Guerreiro Silencioso

Valhalla Rising – 2009

Direção: Nicolas Winding Refn

Roteiro: Roy Jacobsen, Nicolas Winding Refn

Elenco: Mads Mikkelsen, Maarten Stevenson, Gordon Brown, Andrew Flanagan

Com seu lançamento sendo direto em DVD no Brasil, “Guerreiro Silencioso” é um filme que posso definir como mininamente estranho. Obviamente que a vontade do diretor e roteirista Nicolas Winding Refn e do roteirista Roy Jacobsen não era fazer um filme de ação, contando de forma tradicional e com cenas velozes e muitas vezes sem sentido. É a edição de “Guerreiro Silencioso” que deixa o filme estranho e muitas vezes cansativo. As cenas são longas e por muitas vezes só mostra paisagens sem nada acontecer.

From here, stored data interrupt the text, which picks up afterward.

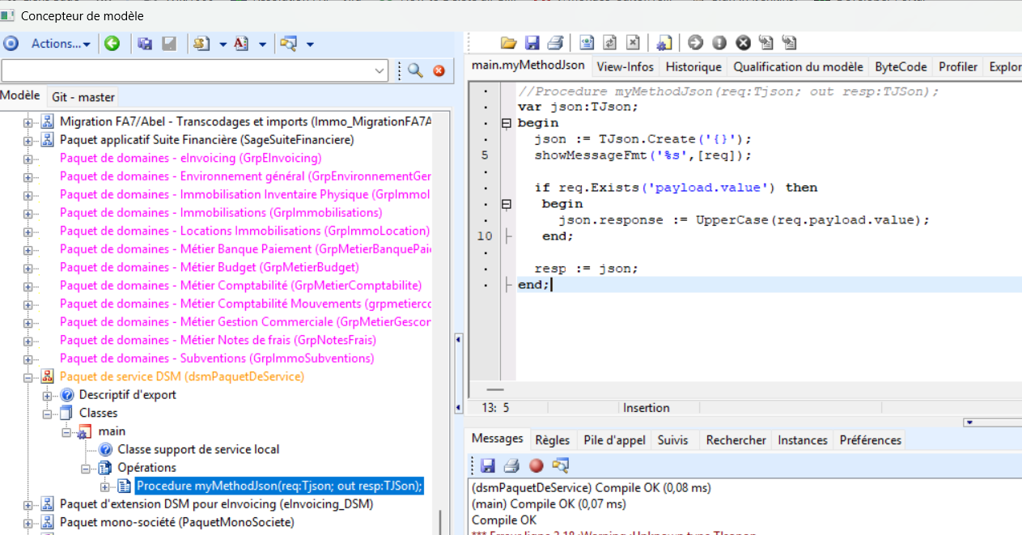1022x535 pixels.
Task: Click the green back arrow in model toolbar
Action: [112, 44]
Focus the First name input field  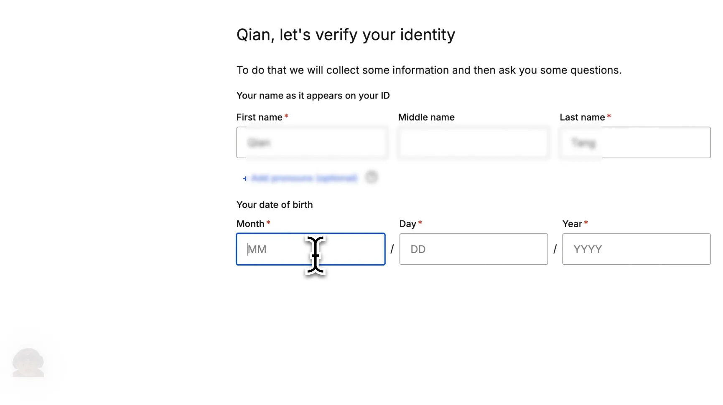pos(311,142)
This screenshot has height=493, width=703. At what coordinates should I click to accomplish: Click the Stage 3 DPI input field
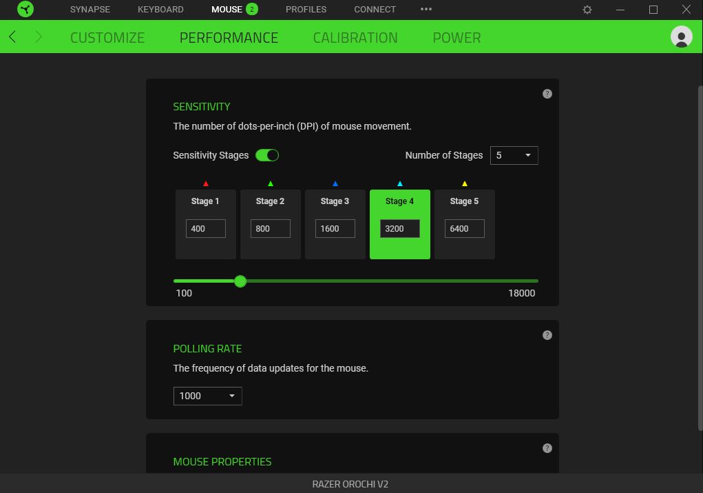[335, 228]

Uma coisa é clara no filme, a poética é enorme e as figuras de linguagem aparecem o tempo todo, mas analisar de forma filosófica um filme é uma tarefa que acho muito chata. Vamos nos concentrar nas imagens, que por sinal são muito belas, ok?

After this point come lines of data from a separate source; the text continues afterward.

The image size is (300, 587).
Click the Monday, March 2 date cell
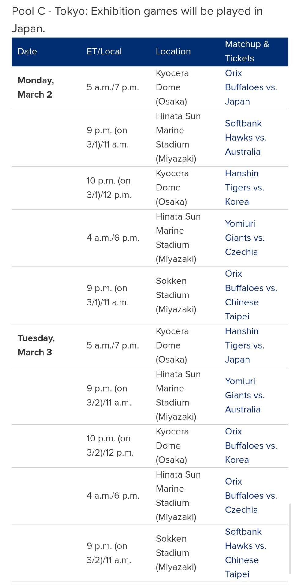[35, 87]
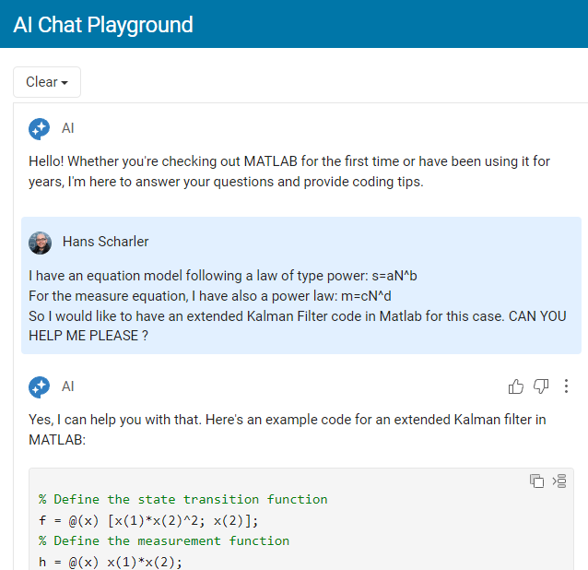Copy the MATLAB code block
588x570 pixels.
click(x=536, y=481)
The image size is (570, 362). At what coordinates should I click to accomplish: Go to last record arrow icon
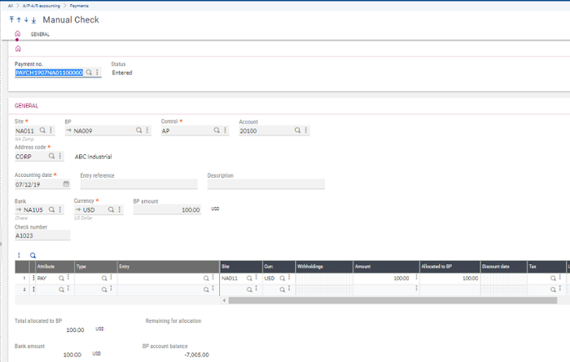click(33, 20)
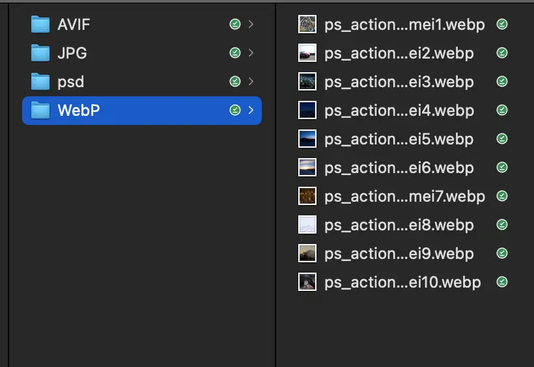Click sync status badge on psd folder
Viewport: 534px width, 367px height.
point(235,82)
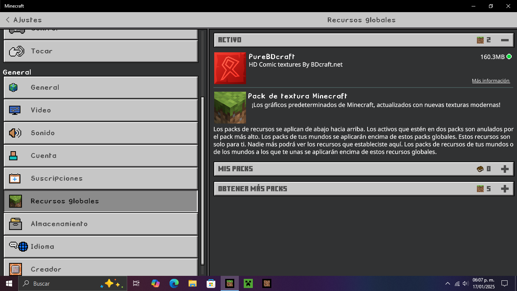The height and width of the screenshot is (291, 517).
Task: Select the Suscripciones calendar icon
Action: 15,178
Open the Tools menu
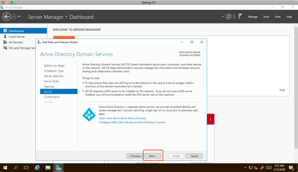 [266, 17]
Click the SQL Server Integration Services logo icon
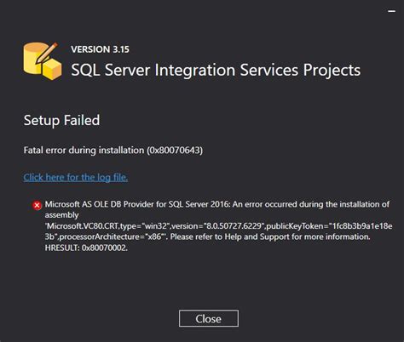The image size is (404, 342). [43, 60]
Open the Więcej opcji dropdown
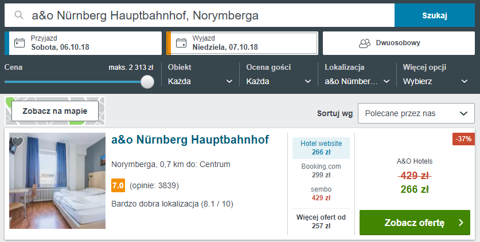This screenshot has width=480, height=242. (435, 81)
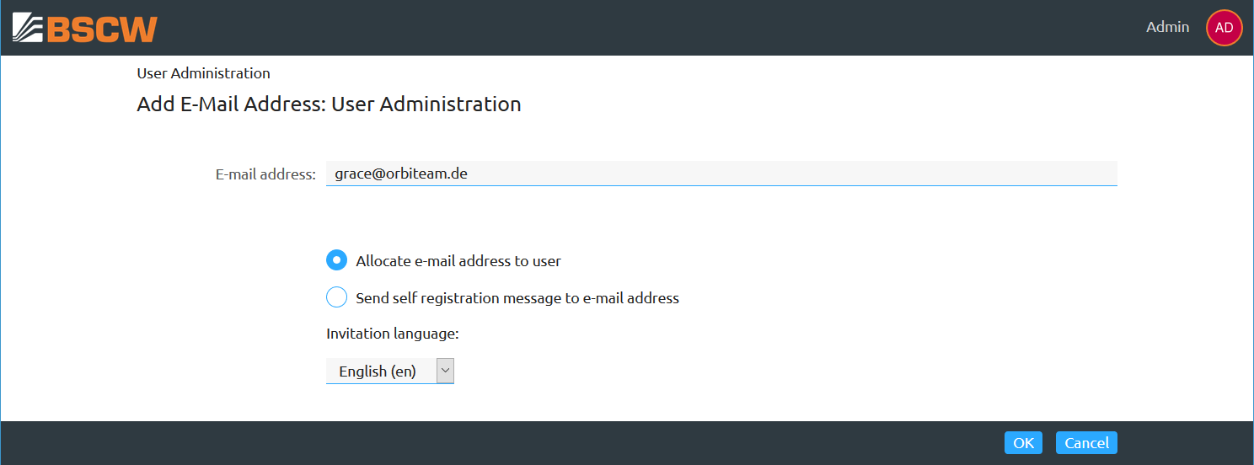The width and height of the screenshot is (1254, 465).
Task: Click the language dropdown arrow button
Action: 446,371
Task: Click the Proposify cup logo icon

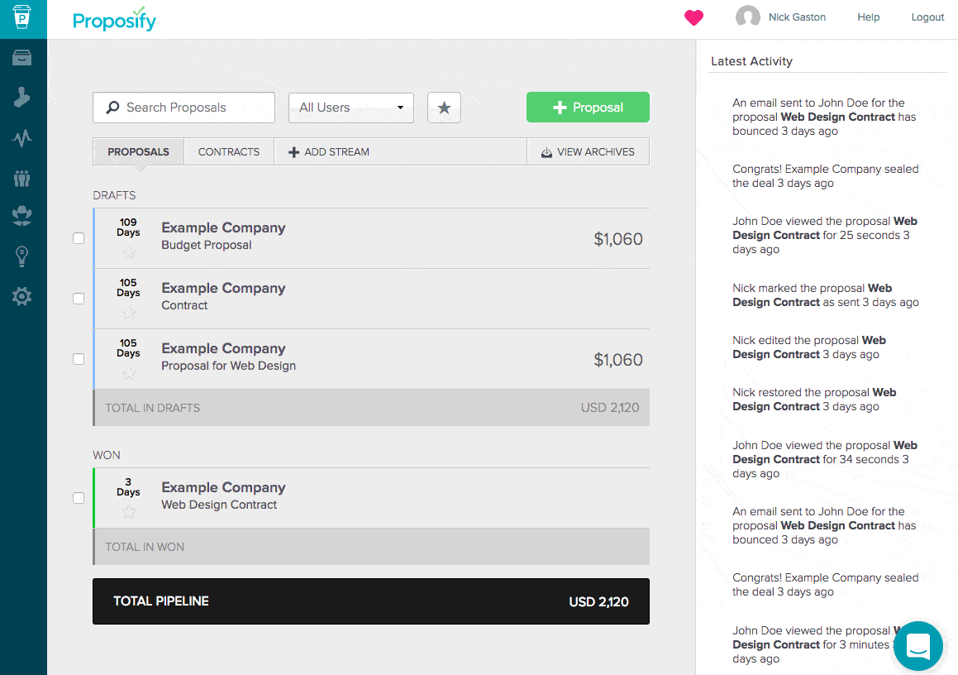Action: [22, 18]
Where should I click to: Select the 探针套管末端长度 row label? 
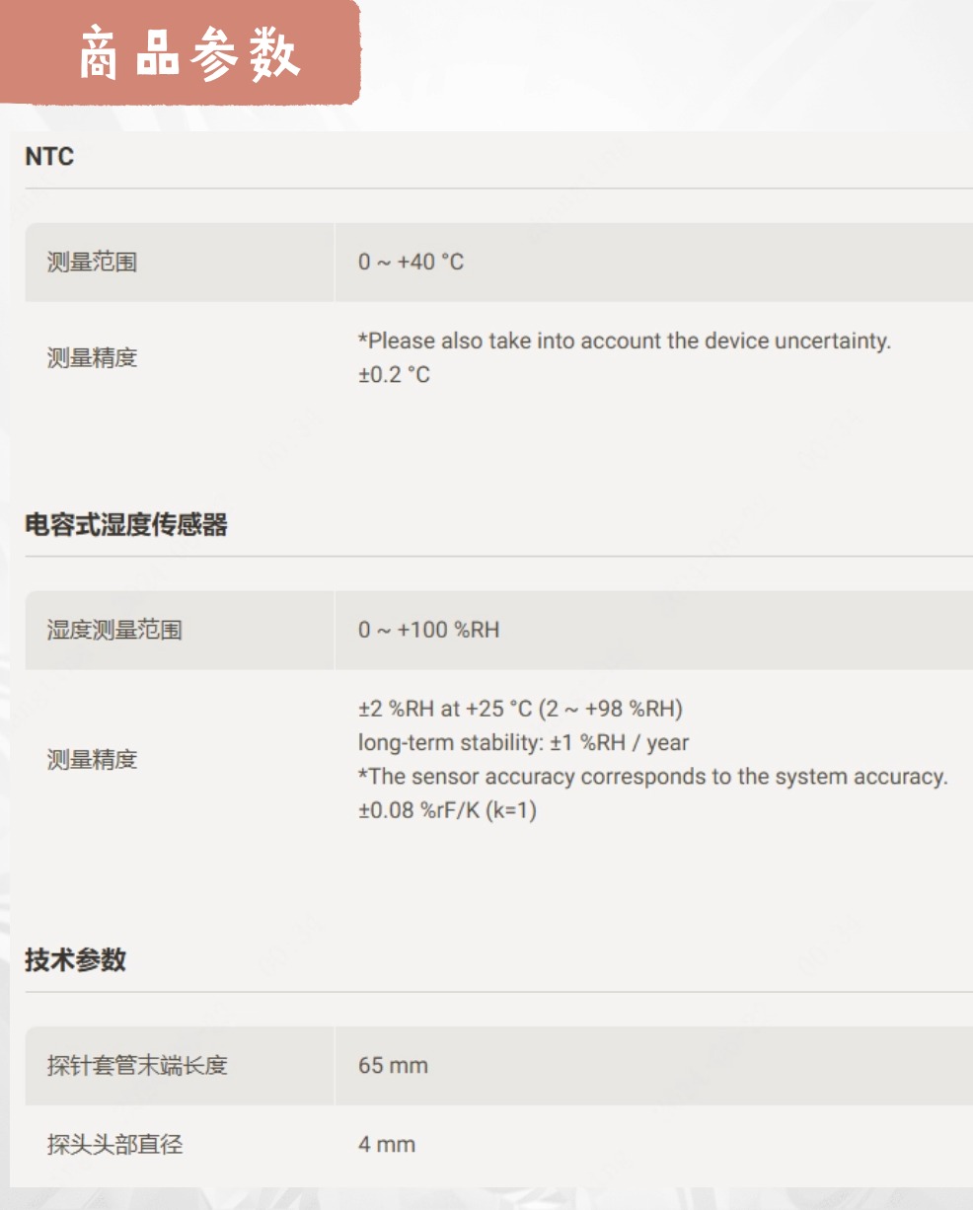tap(137, 1066)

A fotografia feita por Morten Søborg é linda, com luzes belíssimas e ambientações impressionantes. Tá que boa parte dos belos fundos das cenas foram tratados em pós-produção para chegarem nas cores que tem. Se a fotografia é boa, não dá pra dizer o mesmo do roteiro e da edição, que trabalham juntos para deixar o filme com momentos extremamente chatos e cansativos. Na maior parte, o filme se arrasta por imagens poéticas e longuissímas sem nada acontecer e foram esses momentos que quase me levaram a desligar o filme. Talvez daqui a alguns anos o filme ganhe status de cult, isso já aconteceu com vários outros filmes, mas nesse momento só consigo lembrar do tédio que me passou.

One-Eye (Mads Mikkelsen) é um guerreiro viking que é usado pelo seu dono em lutas até a morte. One-Eye é mudo e apenas o garoto Are (Maarten Stevenson) entende seus pensamentos, servindo muitas vezes como tradutor. Dono de uma enorme força, One-Eye mata seu dono e acaba encontrando um grupo de cristãos que iniciam uma viagem em busca da Terra Prometida. Após vários dias presos em um nevoeiro no mar, eles chegam em um rio e navegam por uma terra nunca vista por nenhum deles. A falta de recursos e os ataques de inimigos desconhecidos causam uma ruptura no grupo que começa a depositar em One-Eye a liderança.

Mesmo com imagens belíssimas, “Guerreiro Silencioso” é um filme muito chato, não presta.